One of the fundamental aims of the ILF is to support countries in the development of data to establish the size of the problem of chronic edema. Such data are essential in supporting the introduction of evidence-based practice and enabling each national framework to argue for appropriate financing and reimbursement.17 According to the aims of LIMPRINT as an international epidemiological research study; the preliminary demographic results of this study provided evidence-based data for the demographic and clinical properties of Turkish lymphedema patients. The LIMPRINT study brought a great opportunity and vision to our community. The reimbursement of pressure garments was very low in grades 2 and 3 lymphedema patients in Turkey. The ALA have prepared a file for reimbursement of care about the condition and impact of lymphedema based on the results of the LIMPRINT-Turkey study. As a partner of the ILF and of the LIMPRINT study, ALA have summarized and indicated the characteristics of Turkish lymphedema patients and demonstrated their efforts for increasing the awareness and collaboration between health professionals on a national basis. The Turkish Social Security Institution has had meetings with ALA members, made rectification, and taken the decision to pay more for the reimbursement of pressure garments for lymphedema patients with grades 2 and 3 lymphedema. We believe that the final data indicate not only the size of the problem but also the impact of chronic edema on patient lives in terms of functionality and QoL. This will assist lymphedema services to provide evidence-based care. The Turkish LIMPRINT study results demonstrate that many patients cannot access treatment services because of the distance and cannot afford to pay for costly treatments as these are not completely reimbursed.
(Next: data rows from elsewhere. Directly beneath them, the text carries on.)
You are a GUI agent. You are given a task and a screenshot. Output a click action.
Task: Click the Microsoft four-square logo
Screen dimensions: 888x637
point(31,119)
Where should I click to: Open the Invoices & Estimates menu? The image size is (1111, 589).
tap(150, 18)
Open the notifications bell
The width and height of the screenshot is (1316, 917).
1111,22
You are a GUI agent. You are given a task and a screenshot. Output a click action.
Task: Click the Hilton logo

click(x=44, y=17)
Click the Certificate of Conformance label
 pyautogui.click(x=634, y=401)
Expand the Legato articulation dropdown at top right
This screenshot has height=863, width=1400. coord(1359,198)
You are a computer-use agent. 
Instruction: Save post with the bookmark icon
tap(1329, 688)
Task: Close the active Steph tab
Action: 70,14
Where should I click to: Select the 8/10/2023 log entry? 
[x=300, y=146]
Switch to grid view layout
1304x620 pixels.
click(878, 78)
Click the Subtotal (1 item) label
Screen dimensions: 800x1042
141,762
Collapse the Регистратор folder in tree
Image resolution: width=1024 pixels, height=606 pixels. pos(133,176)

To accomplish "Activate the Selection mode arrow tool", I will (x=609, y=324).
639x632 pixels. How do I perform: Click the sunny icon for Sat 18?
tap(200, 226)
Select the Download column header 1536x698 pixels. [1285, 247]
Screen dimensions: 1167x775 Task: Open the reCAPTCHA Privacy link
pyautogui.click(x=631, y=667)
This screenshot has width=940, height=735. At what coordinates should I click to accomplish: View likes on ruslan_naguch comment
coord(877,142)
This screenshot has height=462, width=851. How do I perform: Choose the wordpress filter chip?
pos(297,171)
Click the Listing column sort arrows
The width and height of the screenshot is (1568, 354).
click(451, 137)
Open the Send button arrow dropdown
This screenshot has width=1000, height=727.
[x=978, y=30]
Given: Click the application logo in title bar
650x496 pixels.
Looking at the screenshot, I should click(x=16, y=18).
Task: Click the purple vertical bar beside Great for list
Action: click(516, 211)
We hope this evidence-based data will change the national policies for the care of Turkish patients with lymphedema or chronic edema.

Conclusion

This final LIMPRINT data reflect that upper extremity lymphedema is more common than lower extremity and the major cause is cancer treatment, predominantly breast cancer in the Turkish LIMPRINT. The most striking results are that the patients suffer for a long time, most of the patients have uncontrolled lymphedema mostly grade 2 and have not received any previous treatment before the study. Turkish patients had less wounds compared with other studies undertaken in the LIMPRINT study. This is most certainly because of the center characteristics that were rehabilitation services treating a high proportion of cancer patients, particularly breast cancer, rather than dermatology or vascular surgery services. The majority of patients had reduced functional status and decreased QoL. Although most of the patients had social health security for free complex decongestive therapy treatment, their ability to access these centers was more difficult than previously estimated. National health policies and planning are needed for the prevention, diagnosis, and treatment of those suffering this neglected condition in Turkish patients.

Author Disclosure Statement

No competing financial interests exist.